Her father and Humphrey knew the electricity in the town worked—but there were now lights on in buildings she knew the Cartographers hadn’t used when they were here. Furniture, too. Sundries on the shelves in the general store, books on the bookstore shelves, menus in the diner.
And that notepad at the hostess stand in the diner—with something drawn on it.
Every time she had noticed a hidden tell inside some café or little shop, if she poked around the inside of the building, she always spotted it.
A little scrap of paper, lines carefully etched across its page.
Tiny maps, of individual buildings or streets—all from the printing press.
“Yes,” Wally said, encouraging her. The ink was staining his finger. “You believe me now.”
But Nell was so overcome, she couldn’t speak.
Her mother really was alive after all.
Before Nell turned around, she knew. But even so, nothing could have prepared her to see the person standing there in the doorway when she finally did.
“Tam,” Wally whispered, spellbound.
She was there.
Real.
Alive.
Tamara Jasper-Young was much older than she’d been in the photos, but the resemblance was unmistakable. She was no taller than Nell, her now-gray hair was just as unruly, and she was wrapped in a stretched-out, ratty old cardigan even more overwhelming on her frame than Nell’s was on hers. In her hand was something small, a little package, and her own fingers were also dotted with ink stains and graphite dust as though she’d been interrupted midproject, still just as furiously dedicated to her craft as she had been in all the stories Nell had ever heard about her.
“It’s you,” Nell stammered. “It’s really you.”
Her mother opened her arms and pulled her into a fierce hug.

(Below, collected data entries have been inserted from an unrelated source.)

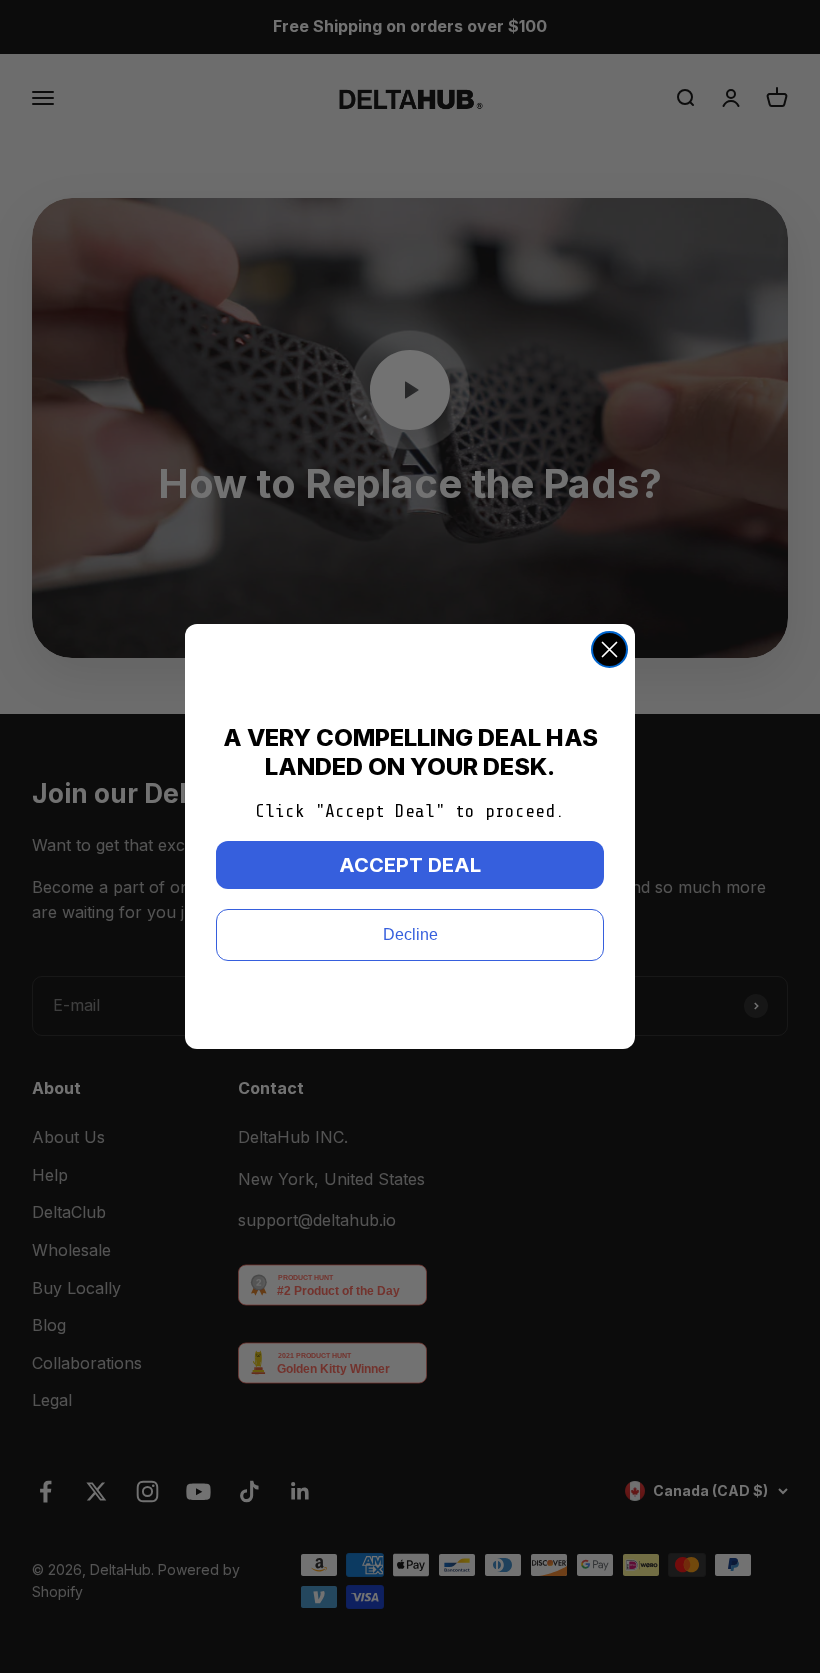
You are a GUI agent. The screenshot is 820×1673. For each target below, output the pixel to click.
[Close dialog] (609, 649)
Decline (410, 934)
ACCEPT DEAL (410, 865)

“I have waited so long for this,” she whispered into Nell’s hair. Nell hadn’t even felt her arms move, but she was hugging her mother back, so tightly both of them could barely breathe.
“Mom,” Nell finally managed.
There were so many things she needed to tell her mother, and so many more she needed to ask, but her eyes were streaming, and her throat was so painfully tight, she couldn’t make it work right. All she could do was hold on.
“Nell,” her mother said. “Nell, Nell, my Nell.” Over and over, like a chant. “You’re here. You’re finally here.”
“I’m sorry it took so long,” she managed to say. “I didn’t know. Dad never—”
“I know,” Tamara replied softly. “It was the only thing we could think to do.” She touched Nell’s cheek. “Someday, when it was safe, he was going to tell you everything and bring you here.”
Nell tried to summon the courage to tell her mother that her father was no longer alive, but the words didn’t come. But it seemed that she knew anyway. After all, how else could Nell herself be in Agloe, but not also her father?
“I’m so sorry,” she finally whispered.
“No, I’m sorry,” Tamara said. “We had a choice to let this map become our entire lives, but you didn’t.”
Slowly, Nell felt her mother’s grip on her loosen as the scene over Nell’s shoulder registered. Tamara seemed to finally remember that there were other people in the room—and that something terrible was happening. Wally was there, and Nell, but not Nell’s father. And Felix was still Wally’s hostage, still fixed within the aim of his weapon.
At last, she let go of Nell.
“Wally,” she murmured as she looked at him. “What have you done?”